So much depressing news is coming out of Washington that it was a relief to attend an event last week and leave with a bit of optimism about a local problem.
The source of the optimism was a talk by UCLA Professor Pedro Noguera at East High School. Noguera's topic – America's failure to invest enough in overcoming poverty's effects on school children – was important, and he's an inspiring speaker.
But equally important was who brought Noguera here: His talk was part of his two-day visit to East, sponsored by the University of Rochester's Warner School of Education.
Several years ago, academic achievement at East had gotten so bad that the state ordered the school district to find a way to improve it or shut it down. School board President Van White turned to the university's Warner School, which is now managing the operation of the school – with the intense involvement of UR President Joel Seligman.
I haven't seen a major community leader step this firmly to the side of Rochester's public schools since the night in the late 1960's when I watched Xerox President Joe Wilson address a highly emotional school board meeting, adding his voice, and his clout, to those urging the integration of Rochester's schools.
At the heart of the integration movement was concern over the growing isolation of the city's poorest children into schools where nearly every other child was also poor. And, of course, black or Hispanic.

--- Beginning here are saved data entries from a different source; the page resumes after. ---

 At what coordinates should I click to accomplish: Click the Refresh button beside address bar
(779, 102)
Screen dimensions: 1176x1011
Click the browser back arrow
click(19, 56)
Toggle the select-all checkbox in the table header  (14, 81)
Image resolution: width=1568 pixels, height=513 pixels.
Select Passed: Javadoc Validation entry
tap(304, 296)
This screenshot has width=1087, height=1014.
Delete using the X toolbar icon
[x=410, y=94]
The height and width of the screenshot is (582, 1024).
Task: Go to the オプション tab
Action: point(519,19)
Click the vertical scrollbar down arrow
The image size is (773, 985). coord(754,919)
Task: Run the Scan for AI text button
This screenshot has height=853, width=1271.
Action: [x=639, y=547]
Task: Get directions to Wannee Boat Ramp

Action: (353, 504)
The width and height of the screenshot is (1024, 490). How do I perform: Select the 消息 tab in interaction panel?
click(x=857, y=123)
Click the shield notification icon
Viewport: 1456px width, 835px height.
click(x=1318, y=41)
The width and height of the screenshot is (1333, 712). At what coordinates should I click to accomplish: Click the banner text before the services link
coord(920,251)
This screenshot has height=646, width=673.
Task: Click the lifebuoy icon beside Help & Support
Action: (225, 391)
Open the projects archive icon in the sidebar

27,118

The concentration of the city's poverty was having a terrible impact, on neighborhoods, on families, and on children. Since then, the number of people in poverty has grown. And so has the impact – on children and on city schools.
Despite abundant evidence, the broad public still refuses to recognize that concentrated poverty is the reason for the schools' low achievement and graduation rates. Instead, the school district gets the blame.
Teachers, schools, children, parents: all can do a better job. But they are facing an enormous challenge, and that challenge is the concentrated poverty and its effects. Schools cannot overcome those effects by themselves.
That's part of Pedro Noguera's message, it is something that the president of the University of Rochester seems to have understood and taken to heart. Significantly, he has put the resources and the name of the university to work at East High School.
In his talk, Noguera paid tribute to that. Not many universities in this country are doing what the UR is doing, he said. "A university has staked its reputation on getting this school" to where it needs to be, he said. "That is something that is not typical."
"I hope," he said, "that it would become a model."
Seligman has continued to be personally involved in the East partnership, and in his brief remarks before Noguera spoke, Seligman said it has been "a real education" for him.
"The issues are complex," he said, "and they're hard." He emphasized "how much perseverance, how much patience is required" to be successful in an urban school effort like this one.
And Seligman was clear: the UR is in this for the long haul. "This is the second year" of the East-UR partnership, he said. "We have many years to go."
"We are committed to East High School," he said, "because we are the University of Rochester."
That attitude, exhibited by the head of one of the most important institutions in the region, is worth spreading to every college and university president and every corporate CEO in the area. On its own, the UR can't work miracles. But it has clout in the community. It can set the tone. It can inspire. It can insist that other community leaders join it.
Seligman's message at East – and his enthusiastic reception of the message Noguera delivered – gives me hope that he'll help the UR do just that.